«On ne peut échafauder de plans lorsqu’on nourrit des arrière-pensées, ni asseoir sa puissance lorsqu’on est déchiré entre des objectifs divers. On doit harmoniser le dedans pour pouvoir gouverner le dehors ; on doit régler l’entourage immédiat pour pouvoir pacifier les contrées lointaines.
«Qui embrasse l’univers et fatigue son esprit en le laissant vagabonder aux huit confins de l’espace ne parvient pas à bien s’occuper de sa famille ; en revanche, qui renforce son souffle, parfait sa nature, affine son esprit et son essence afin de prolonger sa vie ne se laisse pas asservir par le monde extérieur. Ceux qui détiennent des terres et ont le peuple sous leur protection ne doivent surtout pas songer à engranger des profits, car sitôt que le prince veille avant tout à sa fortune, l’éducation et la culture cessent de se diffuser, et les ordres, d’être obéis.
«Su Qin et Zhang Yi jouissaient de charges prestigieuses et en avaient retiré une grande célébrité. Ministres de six principautés, ils servaient six princes à la fois et leur prestige faisait trembler l’Est des Passes. Ils parcouraient l’empire pour convaincre les seigneurs, variant leurs discours et leurs plans selon les pays et les interlocuteurs. Ils se proposaient de venir à bout d’un État puissant par une union de pays faibles. Tenants de l’alliance horizontale, ils s’opposaient à l’alliance verticale, mais en réalité leur politique était fluctuante et leurs critères, flous. En sorte qu’ils ne purent mener à bien leur entreprise et durent l’abandonner à mi-chemin. Ils moururent de la main de la populace, au milieu des rires. Tout cela parce qu’ils tenaient un double langage et s’étaient laissé guider par leurs désirs et leurs appétits.

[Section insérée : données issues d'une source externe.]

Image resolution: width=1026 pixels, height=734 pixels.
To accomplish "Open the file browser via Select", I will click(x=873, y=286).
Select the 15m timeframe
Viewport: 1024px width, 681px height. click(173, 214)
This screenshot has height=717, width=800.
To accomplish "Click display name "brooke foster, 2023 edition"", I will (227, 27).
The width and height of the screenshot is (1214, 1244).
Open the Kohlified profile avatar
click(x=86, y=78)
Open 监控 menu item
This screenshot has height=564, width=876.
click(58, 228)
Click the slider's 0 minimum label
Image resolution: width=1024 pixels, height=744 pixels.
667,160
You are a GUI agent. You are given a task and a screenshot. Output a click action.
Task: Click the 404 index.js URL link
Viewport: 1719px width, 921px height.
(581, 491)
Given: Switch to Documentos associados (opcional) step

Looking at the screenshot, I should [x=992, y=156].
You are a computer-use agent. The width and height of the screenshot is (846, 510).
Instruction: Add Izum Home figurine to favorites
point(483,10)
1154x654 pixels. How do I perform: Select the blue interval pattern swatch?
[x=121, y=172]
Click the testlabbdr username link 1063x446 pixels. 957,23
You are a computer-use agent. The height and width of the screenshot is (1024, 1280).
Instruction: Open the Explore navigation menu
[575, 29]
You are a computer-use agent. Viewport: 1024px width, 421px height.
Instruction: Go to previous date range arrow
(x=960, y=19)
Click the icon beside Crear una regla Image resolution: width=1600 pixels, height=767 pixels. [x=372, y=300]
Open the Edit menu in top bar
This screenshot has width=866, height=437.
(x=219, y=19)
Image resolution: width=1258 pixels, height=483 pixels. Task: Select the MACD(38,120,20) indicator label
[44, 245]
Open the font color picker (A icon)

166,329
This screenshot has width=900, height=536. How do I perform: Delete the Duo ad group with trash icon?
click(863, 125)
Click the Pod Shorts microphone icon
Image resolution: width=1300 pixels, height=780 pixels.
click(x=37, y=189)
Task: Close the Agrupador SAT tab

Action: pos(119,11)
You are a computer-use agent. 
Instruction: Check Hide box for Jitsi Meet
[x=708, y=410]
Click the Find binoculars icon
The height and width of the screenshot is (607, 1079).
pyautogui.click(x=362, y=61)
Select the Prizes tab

«Quant à lui, Zhong, le premier ministre du duc Huan de Qi, foula au pied sa première allégeance pour servir ce prince de toute son âme. Il ne contracta pas d’alliances à des fins personnelles, ni ne nourrit de visées retorses ; il se dédia entièrement à sa tâche, qui consistait à diriger au mieux la principauté ; il accompagna partout son prince et fit plier les autres seigneurs ; il imposa son autorité à l’intérieur des Quatre Mers et diffusa l’influence civilisatrice de son prince sur l’ensemble du pays ; châtiant ceux qui s’écartaient de la Voie, conférant la gloire à ceux qui respectaient la Justice.
«Il lui suffit d’une seule campagne pour se faire obéir de l’empire, et d’un seul train de mesures administratives pour amener les seigneurs à la résipiscence. L’homme de bien s’en tient à un unique principe de gouvernement pour passer ses sujets au cordeau, il se sert d’une seule aune pour étalonner la multitude de ses peuples. De la sorte, il impose partout un ordre unique et fait rayonner le gouvernement centralisé.
«C’est ainsi que le ciel est Un et accomplit à la perfection ses révolutions ; c’est ainsi que l’homme est Un et se conforme parfaitement à ses devoirs moraux.